たつき監督 『けものフレンズ』の悲劇と、KADOKAWA的な プラットホームシステム
書評:大塚英志『日本がバカだから戦争に負けた 角川書店と教養の運命』(星海社新書)
本書を書店頭で見かけ、これは「『けものフレンズ』たつき監督降板問題」を考える上でヒントになるかも知れないと、当たりをつけて読んでみたところ、そのまんまの内容でした。
『けものフレンズ』への言及はまったく無いし、ほぼ間違いなく大塚英志は『けものフレンズ』を視ていませんが、それでも角川の四代(角川源義・春樹・歴彦・川上量生)にわたる「教養」というものへの考え方の変遷を追うことで、現在のKADOKAWAの企業としての考え方が浮き彫りにされています。
詳しく、本書を読んでもらうとして、本当に大雑把に言えば、今のKADOKAWAは、コンテンツそのものを育ててそれを提供する企業ではなく、コンテンツを産み出すシステムとしてのプラットホームを構築する会社であり、そのプラットホームの構築こそが、ネット革命以降の教養の本体だ、という考え方です。
つまり、中身や個人に依拠する作家性ではなく、作品をどんどんと産み出していくシステムが大切であり、そこに基本「無償提供される投稿」を管理運営することが、現代の教養システムだ、というような考え方ですね。
だから、このKADOKAWAの考え方からすれば、『けものフレンズ』という作品は、設定や世界観という形でプラットホームとして完結しており、あとは、たつき監督だろうと一般の素人だろうと、そのシステムの上に、自分の作品を投稿する存在に過ぎない、ということです。
大塚英志は、こうした考え方を、従来の「作家性」や「内面」を重んじる「人文知」に対して、「効率性」や「実用性」を重視する「工学的知」だと名付けています。
しかも「人文知」を吸収せずに排除することしか考えていない、ある意味で、極めて傲慢でレベルの低い「工学的知」であると、厳しく注文をつけています。
例えば、本書では、川上量生が宮崎駿を怒らせた事件などに言及して、「人文知」と「工学的知」の断絶具合をわかりやすく描いて見せたりして、この安易な「効率よく面白いものを産出できれば良し」とする、KADOKAWA的な「工学的知」の薄っぺらさを描いていますが、このような今のKADOKAWAの性格が、金儲けしか考えていない輩を必然的に招き入れることになっている、と指摘しています。
粗雑な「工学的知」は、効率のいい金儲けをしたがる人間を招き寄せやすいというのは、わかりやすいところでしょう。
ここで大塚英志が説明しているのは、KADOKAWAの今のビジネススタイルの基本です。
プラットホームを構築し、それを提供して解放し、オタクに自主的にコンテンツを提供させ、懐手にして作品が集まるのを待って、それを商品化する。
例えば、これはKADOKAWAではないけれど、わかりやすい同様のプラットホームサービスとしては、pixivなんかがある。
アマチュアに、コンテンツを「投稿」させて、それを公開することで広告収入を稼ぎ、さらに商品価値がありそうな作品や作家を囲い込んで商品化する。
これまでの出版社のように、集めて育てるという過程が無く、非常に効率的な商品開拓システムだと言えるでしょう。
もちろん、こうした場合、コンテンツを「投稿」するアマチュアたちは、自分の作品を広く公開してもらえるというメリットがあるから、多少の搾取は気にしません。

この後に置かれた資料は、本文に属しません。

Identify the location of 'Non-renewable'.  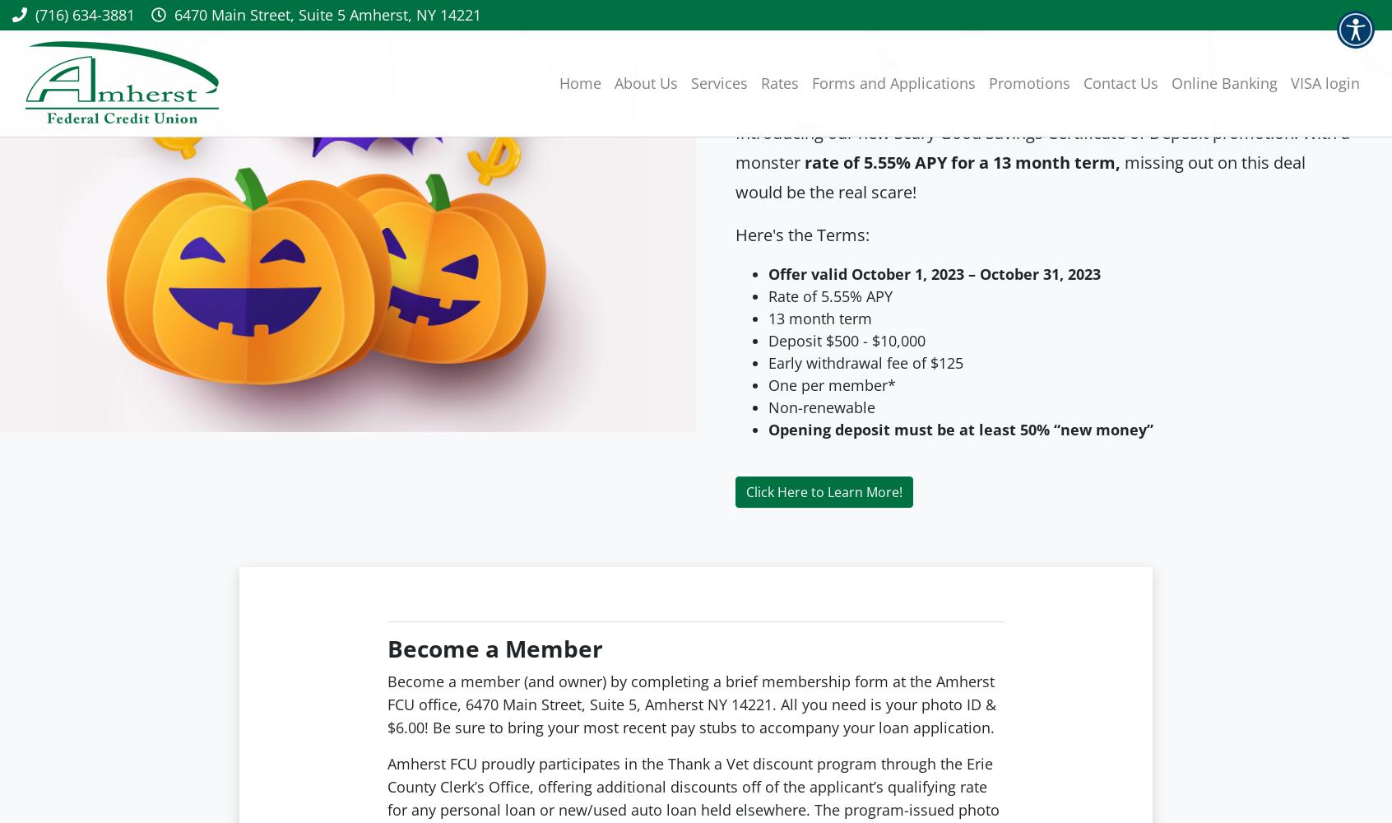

ギブアンドテイクだということです。
しかし、ここでの関係は、投稿者の方が圧倒的に不利だという事実を見落としてはならない。特に才能のあるアマチュアであればあるほど、そうです。
才能のないアマチュアの投稿は「その他」として放置しておけばいいだけ。
特殊詐欺と同じで、100人に声をかけて1人が引っかかれば、それで大儲けできるシステムだからです。
このような考え方に立ったプラットホーム企業にとっては、昔のように「作家性を持つ個人の価値」というものは、当然のことながら軽視されます。
ゴミの中から掬い出した砂金は、掬い出した者の所有物であって、砂金に自己主張は認められないのは当然、という感覚だからです。
そして、このように見てくれば「『けものフレンズ』たつき監督降板問題」も、決して例外的なものではないということがハッキリしますし、KADOKAWA側に「悪意」などは特に無く、ただその「工学的知」に由来する「収益化システム」にしたがって、『けものフレンズ』というプラットホームで、たつき監督についても二次創作を許し、コンテンツを提供させただけ、くらいの感覚なのでしょう。
ここに、たつき監督の際立った「作家性」と、基本的に「作家性」の価値を認めない、KADOKAWA的なプラットホームシステムの対立があります。
KADOKAWAにしてみれば、プラットホームシステムの障害にしかならない「個性=作家性」などはいらない、と言うか、積極的に迷惑なだけなんですね。非効率極まりないものだから。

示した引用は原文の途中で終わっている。